= Follow Me up to Carlow =

Irish folk song

"Follow Me Up to Carlow" is an Irish folk song which celebrates the battle of Glenmalure, a 1580 engagement of the Second Desmond Rebellion which saw an army of 700 rebels under Fiach McHugh O'Byrne rout 2,000 English and Irish troops under Arthur Grey, 14th Baron Grey de Wilton.

==Composition==

The air is reputed to have been played as a marching tune by the pipers of Fiach MacHugh O'Byrne in 1580.

The words were written by Patrick Joseph McCall (1861–1919) and appear in his Songs of Erinn (1899) under the title "Marching Song of Feagh MacHugh".

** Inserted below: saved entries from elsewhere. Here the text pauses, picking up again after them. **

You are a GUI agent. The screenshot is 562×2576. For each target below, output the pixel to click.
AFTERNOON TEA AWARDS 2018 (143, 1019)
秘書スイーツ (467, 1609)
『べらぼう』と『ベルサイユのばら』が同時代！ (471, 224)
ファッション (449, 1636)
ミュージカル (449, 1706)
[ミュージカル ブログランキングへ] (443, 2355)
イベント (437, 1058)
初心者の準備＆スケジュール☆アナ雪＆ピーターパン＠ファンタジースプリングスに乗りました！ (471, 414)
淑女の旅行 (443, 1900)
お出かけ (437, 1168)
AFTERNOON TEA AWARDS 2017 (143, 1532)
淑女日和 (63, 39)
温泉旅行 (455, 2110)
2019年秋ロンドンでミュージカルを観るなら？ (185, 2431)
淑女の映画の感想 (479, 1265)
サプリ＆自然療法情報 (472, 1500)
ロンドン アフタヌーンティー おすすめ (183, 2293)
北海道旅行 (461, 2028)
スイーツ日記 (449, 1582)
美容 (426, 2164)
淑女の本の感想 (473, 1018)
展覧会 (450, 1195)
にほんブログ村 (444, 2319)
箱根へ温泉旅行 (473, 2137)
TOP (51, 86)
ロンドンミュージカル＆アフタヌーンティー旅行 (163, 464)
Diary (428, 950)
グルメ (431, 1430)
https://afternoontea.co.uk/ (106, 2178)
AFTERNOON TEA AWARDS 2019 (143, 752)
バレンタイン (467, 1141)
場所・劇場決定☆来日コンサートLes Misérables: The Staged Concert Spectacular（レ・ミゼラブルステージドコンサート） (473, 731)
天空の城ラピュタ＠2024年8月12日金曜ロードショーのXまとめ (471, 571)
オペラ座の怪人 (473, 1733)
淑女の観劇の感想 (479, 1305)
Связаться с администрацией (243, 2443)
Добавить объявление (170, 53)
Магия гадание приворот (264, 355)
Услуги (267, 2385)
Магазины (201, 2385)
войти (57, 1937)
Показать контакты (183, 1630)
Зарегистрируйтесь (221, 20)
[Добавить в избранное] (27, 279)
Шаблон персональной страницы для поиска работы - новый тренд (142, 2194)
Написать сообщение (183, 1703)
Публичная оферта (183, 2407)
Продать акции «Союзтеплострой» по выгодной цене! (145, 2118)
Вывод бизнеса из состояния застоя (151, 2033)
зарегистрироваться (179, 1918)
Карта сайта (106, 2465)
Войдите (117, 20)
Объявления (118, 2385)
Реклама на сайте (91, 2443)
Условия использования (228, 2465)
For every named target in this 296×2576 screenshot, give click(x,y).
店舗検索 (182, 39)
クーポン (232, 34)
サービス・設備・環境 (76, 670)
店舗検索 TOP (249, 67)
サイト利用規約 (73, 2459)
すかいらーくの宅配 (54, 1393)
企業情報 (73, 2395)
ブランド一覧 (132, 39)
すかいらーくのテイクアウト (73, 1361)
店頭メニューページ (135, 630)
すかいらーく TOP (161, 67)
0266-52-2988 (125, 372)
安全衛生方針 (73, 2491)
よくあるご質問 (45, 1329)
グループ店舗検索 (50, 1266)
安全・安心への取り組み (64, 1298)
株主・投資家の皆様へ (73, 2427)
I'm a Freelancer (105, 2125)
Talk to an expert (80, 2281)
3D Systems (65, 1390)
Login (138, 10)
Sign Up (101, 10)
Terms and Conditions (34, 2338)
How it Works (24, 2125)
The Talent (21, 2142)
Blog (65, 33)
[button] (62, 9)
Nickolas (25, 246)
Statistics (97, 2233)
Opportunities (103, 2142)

=== Characters mentioned ===
- Brian Mac Cahir Óg Kavanagh, Fiach's brother-in-law (as "MacCahir Óg")
- Queen Elizabeth I of England ("Queen Liza")
- William FitzWilliam, Lord Deputy of Ireland
- Baron Arthur Grey
- Fiach McHugh O'Byrne
- Sir Pierce (or Piers) Fitzgerald, High Sheriff of Kildare (as "Lord Kildare")
- Rory Óg O'More

==Performances==

The song performed by Christoph Nolte.

It has been performed by numerous Irish folk bands, including Planxty and Wolfe Tones.